--- ESTRATTO FORNITO ---

L'esperto

«Il raggiro come forma di potere»

Lo psichiatra De Rosa: «Boss e delinquenti puniscono il loro nemico, lo Stato»

I falsi invalidi e con essi i boss finti pazzi della camorra sono pedine di un sistema sottile utilizzato dal mondo della criminalità organizzata per erodere soldi all’erario. Per un capocosca o un delinquente di piccolo cabotaggio essere titolare di un assegno di invalidità è un motivo di grande prestigio. È un modo per dimostrare di aver raggirato quello che è considerato il proprio nemico numero, il numero uno: lo Stato. «Le pensioni di invalidità, in questi ambienti, hanno un ruolo di acquisizione di consenso sociale molto forte – spiega Corrado De Rosa, specialista in psichiatra sociale, che si è occupato dell’inchiesta dei falsi invalidi nel Napoletano – Il boss dimostra una forza e mantiene la sua reputazione anche per la capacità di spillare soldi allo Stato, che glieli dà per qualcosa, in questo caso una patologia, che non ha».

Con il denaro che arriva dalla Previdenza italiana, si alimenta una sorta di sistema sociale parallelo: «Uno strumento in grado di mettere in circolo soldi provenienza legale in circuiti illegali – aggiunge De Rosa – Perché parte di quei soldi sono destinati al mantenimento delle famiglie dei carcerati». Come per tutti i sussidi o i finanziamenti pubblici, ossia per quei canali statali ed europei che elargiscono denaro, la camorra, ma in generale tutte le organizzazioni mafiose, cercano e talvolta trovano il sistema per metterci le mani. Come? «Nel caso raggiro dei falsi invalidi – spiega De Rosa – si ricorre spesso al meccanismo di certificazione a cascata: sulla base di una certificazione medica fasulla che il falso invalido ha o che è riuscito a estorcere, se ne fa rilasciare altre che confermano la prima».

Non sempre, quindi, ci si trova di fronte a casi di corruzione della commissione medica che stabilisce il grado di invalidità. Spesso i commissari si trovano a esaminare pazienti che presentano un voluminoso carteggio medico che ricostruisce la propria carriera sanitaria e conferma la patologia dichiarata con certificati in successione, senza far capire mai l’origine della malattia perché non c’è. Di solito s’inizia dichiarando patologie mai avute quando si entra in carcere. «Per ottenere i benefici di giustizia, essere titolari di una pensione di invalidità è un buon inizio – conclude De Rosa – Tornano utili perché su quel riconoscimento i carcerati sostanziano le richieste di perizia psichiatrica. Non è un caso che tra i maggiori criminali ci sono molti che vantano lo status di invalido».

--- MATERIALE DI PARTENZA ---

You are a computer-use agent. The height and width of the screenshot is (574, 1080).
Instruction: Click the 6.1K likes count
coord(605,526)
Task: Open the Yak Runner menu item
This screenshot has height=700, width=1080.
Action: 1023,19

---
--- MATERIALE DI PARTENZA ---

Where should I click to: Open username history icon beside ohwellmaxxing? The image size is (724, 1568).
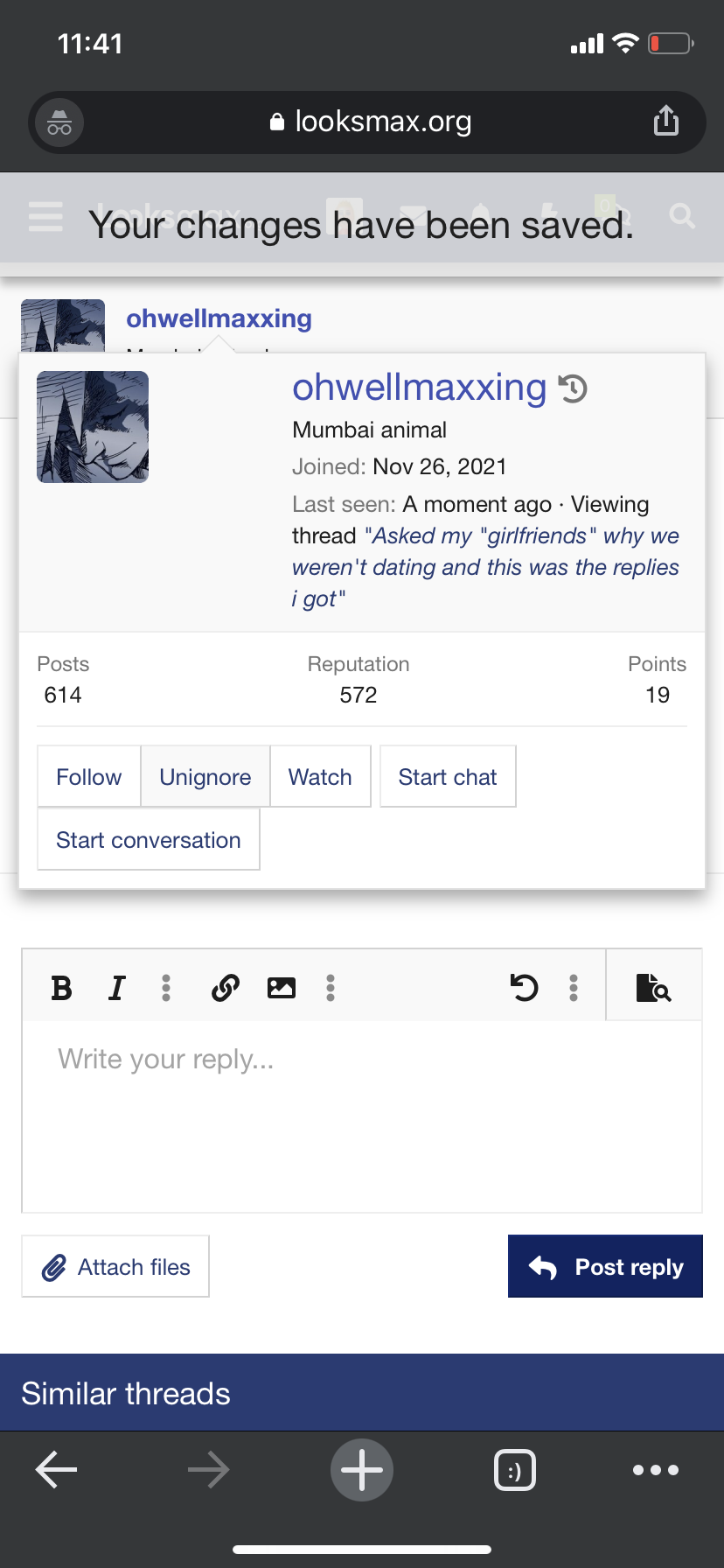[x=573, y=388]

---

◆ **CONSEGNA**
Per ciascuna affermazione stabilisci se concorda con l'articolo sui falsi invalidi: rispondi sì o no e riporta tra virgolette le parole dell'articolo che lo decidono.
1. Secondo De Rosa, una parte del denaro delle pensioni di invalidità va al mantenimento delle famiglie dei carcerati.
2. Nell'articolo si afferma che i falsi invalidi ottengono il riconoscimento sempre grazie alla corruzione della commissione medica.
3. Di solito la dichiarazione di patologie mai avute comincia al momento dell'ingresso in carcere.
Il materiale proviene da un'altra fonte.

◆ **ESERCIZIO SVOLTO**
1. Sì: «Perché parte di quei soldi sono destinati al mantenimento delle famiglie dei carcerati».
2. No: «Non sempre, quindi, ci si trova di fronte a casi di corruzione della commissione medica che stabilisce il grado di invalidità».
3. Sì: «Di solito s’inizia dichiarando patologie mai avute quando si entra in carcere».